The development aim is to reduce costs compared to the US$70 million launch cost of an M-V.[3] The Epsilon costs US$38 million (£23m) per launch, which is half the cost of its predecessor.[4] Development expenditures by JAXA exceeded US$200 million.[4]

To reduce the cost per launch the Epsilon uses the existing SRB-A3, a solid rocket booster on the H-IIA rocket, as its first stage. Existing M-V upper stages will be used for the second and third stages, with an optional fourth stage available for launches to higher orbits. The J-1 rocket, which was developed during the 1990s, but abandoned after just one launch, used a similar design concept, with an H-II booster and Mu-3S-II upper stages.[5]

The Epsilon is expected to have a shorter launch preparation time than its predecessors.[6][7][8] The rocket has a mass of 91 tonnes (90 long tons; 100 short tons) and is 24.4 metres (80 ft) tall and 2.5 metres (8.2 ft) in diameter.[9][10]

Due to a function called "mobile launch control",[11] the rocket needs only eight people at the launch site, compared with 150 people for earlier launches.[12]

Enhanced version[edit]

After the successful launch of the Epsilon first flight (demonstration flight), the improvement plan was decided to handle the planned payloads (ERG and ASNARO-2).[13]

Requirements for the improvement:[13]

  • Apogee ≧ 28700 km (summer launch), ≧ 31100 km (winter launch) of a 365 kg payload
  • Sun-synchronous orbit (500 km) of a ≧ 590 kg payload
  • Larger fairing

Planned characteristics:[13]

  • Height: 26.0 m
  • Diameter: 2.5 m
  • Mass: 95.1 t (95.4 t with optional 4th stage (post-boost stage))
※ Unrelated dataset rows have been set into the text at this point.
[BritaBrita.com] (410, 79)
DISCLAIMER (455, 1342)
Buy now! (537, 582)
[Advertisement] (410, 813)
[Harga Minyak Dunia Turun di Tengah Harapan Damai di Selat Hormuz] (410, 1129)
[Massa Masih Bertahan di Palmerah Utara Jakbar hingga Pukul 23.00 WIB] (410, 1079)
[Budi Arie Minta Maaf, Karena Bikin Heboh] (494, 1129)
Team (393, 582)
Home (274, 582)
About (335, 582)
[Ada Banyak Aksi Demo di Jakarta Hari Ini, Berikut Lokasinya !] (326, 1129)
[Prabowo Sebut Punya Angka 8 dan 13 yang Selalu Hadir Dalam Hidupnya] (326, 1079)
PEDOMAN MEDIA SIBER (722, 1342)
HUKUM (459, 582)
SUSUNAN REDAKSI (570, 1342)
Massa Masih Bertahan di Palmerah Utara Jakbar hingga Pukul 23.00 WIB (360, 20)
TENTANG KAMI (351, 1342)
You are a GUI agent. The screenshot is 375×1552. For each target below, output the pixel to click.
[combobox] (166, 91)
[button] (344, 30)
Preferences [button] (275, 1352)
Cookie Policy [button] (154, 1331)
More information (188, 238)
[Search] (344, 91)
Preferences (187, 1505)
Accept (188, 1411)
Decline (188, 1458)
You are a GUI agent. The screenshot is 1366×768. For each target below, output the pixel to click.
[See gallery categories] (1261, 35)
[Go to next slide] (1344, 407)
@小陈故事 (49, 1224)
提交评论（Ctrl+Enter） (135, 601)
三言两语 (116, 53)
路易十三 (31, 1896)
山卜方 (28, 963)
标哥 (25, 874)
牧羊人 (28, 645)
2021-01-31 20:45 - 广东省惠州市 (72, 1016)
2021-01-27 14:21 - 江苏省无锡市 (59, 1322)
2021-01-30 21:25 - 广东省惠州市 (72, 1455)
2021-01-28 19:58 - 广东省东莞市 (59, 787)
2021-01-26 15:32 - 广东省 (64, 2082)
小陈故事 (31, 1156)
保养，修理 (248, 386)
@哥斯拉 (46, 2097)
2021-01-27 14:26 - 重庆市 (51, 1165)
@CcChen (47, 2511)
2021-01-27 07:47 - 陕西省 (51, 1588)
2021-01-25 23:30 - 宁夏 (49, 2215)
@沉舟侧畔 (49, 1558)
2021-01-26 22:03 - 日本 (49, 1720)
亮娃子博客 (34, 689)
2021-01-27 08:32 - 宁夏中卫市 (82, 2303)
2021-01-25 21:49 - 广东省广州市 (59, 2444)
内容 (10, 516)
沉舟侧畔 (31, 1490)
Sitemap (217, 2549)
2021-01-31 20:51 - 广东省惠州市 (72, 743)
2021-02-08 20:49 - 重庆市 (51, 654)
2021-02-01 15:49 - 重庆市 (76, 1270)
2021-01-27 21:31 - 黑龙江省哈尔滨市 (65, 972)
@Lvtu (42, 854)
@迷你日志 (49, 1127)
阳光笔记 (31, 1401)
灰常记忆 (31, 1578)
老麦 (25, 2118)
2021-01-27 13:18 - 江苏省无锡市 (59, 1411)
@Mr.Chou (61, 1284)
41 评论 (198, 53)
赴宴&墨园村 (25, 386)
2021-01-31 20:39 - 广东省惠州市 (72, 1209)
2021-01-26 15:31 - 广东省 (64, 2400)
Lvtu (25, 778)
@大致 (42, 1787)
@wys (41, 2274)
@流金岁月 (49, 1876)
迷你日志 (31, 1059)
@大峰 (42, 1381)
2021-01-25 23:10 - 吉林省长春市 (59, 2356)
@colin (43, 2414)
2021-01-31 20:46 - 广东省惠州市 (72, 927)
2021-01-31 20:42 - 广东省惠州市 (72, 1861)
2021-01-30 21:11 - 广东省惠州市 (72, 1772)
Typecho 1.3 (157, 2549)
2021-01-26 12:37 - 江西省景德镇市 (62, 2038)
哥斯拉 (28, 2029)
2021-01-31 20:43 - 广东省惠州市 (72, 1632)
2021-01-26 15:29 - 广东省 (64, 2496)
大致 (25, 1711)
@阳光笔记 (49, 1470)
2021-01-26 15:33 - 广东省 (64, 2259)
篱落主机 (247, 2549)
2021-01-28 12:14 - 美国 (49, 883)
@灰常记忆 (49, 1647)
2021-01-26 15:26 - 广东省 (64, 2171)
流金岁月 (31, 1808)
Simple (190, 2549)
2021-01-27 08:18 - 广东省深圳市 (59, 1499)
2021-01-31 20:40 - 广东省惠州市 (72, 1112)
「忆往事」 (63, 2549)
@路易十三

Catalog performance according to IHI Aerospace:[14]

  • Low-earth orbit (250 km × 500 km): 1.5 t
  • Sun-synchronous orbit (500 km × 500 km): 0.6 t

Launch history[edit]

Epsilon rockets are launched from a pad at the Uchinoura Space Center previously used by Mu rockets. The maiden flight, carrying the SPRINT-A scientific satellite, lifted off at 05:00 UTC (14:00 JST) on September 14, 2013. The launch was conducted at a cost of $38 million.[15]

On August 27, 2013, the first planned launch of the rocket had to be aborted 19 seconds before liftoff because of a botched data transmission. A ground-based computer had tried to receive data from the rocket 0.07 seconds before the information was actually transmitted.[16]

The initial version of Epsilon has a payload capacity to low Earth orbit of up to 500 kilograms,[17][18] with the operational version expected to be able to place 1,200 kilograms (2,600 lb) into a 250 by 500 kilometres (160 by 310 mi) orbit, or 700 kilograms (1,500 lb) to a circular orbit at 500 kilometres (310 mi) with the aid of an hydrazine fueled stage.[4]

Date/Time (UTC) Stages Payload Orbit (km) Outcome Remarks Image
September 14, 2013, 05:00 4[19] SPRINT-A (HISAKI) 950 x 1,150 x 31° Successful[4] 340 kg satellite Epsilon-1 launching HISAKI.jpg
December 20, 2016, 11:00[20] 3 ERG (ARASE) 300 x 33,200 x 31° Successful[20] 350 kg[21] イプシロンロケット2号機.jpg

Epsilon's third mission is scheduled for 2017 with ASNARO-2, a radar satellite to observe the Earth.

Internet data leak[edit]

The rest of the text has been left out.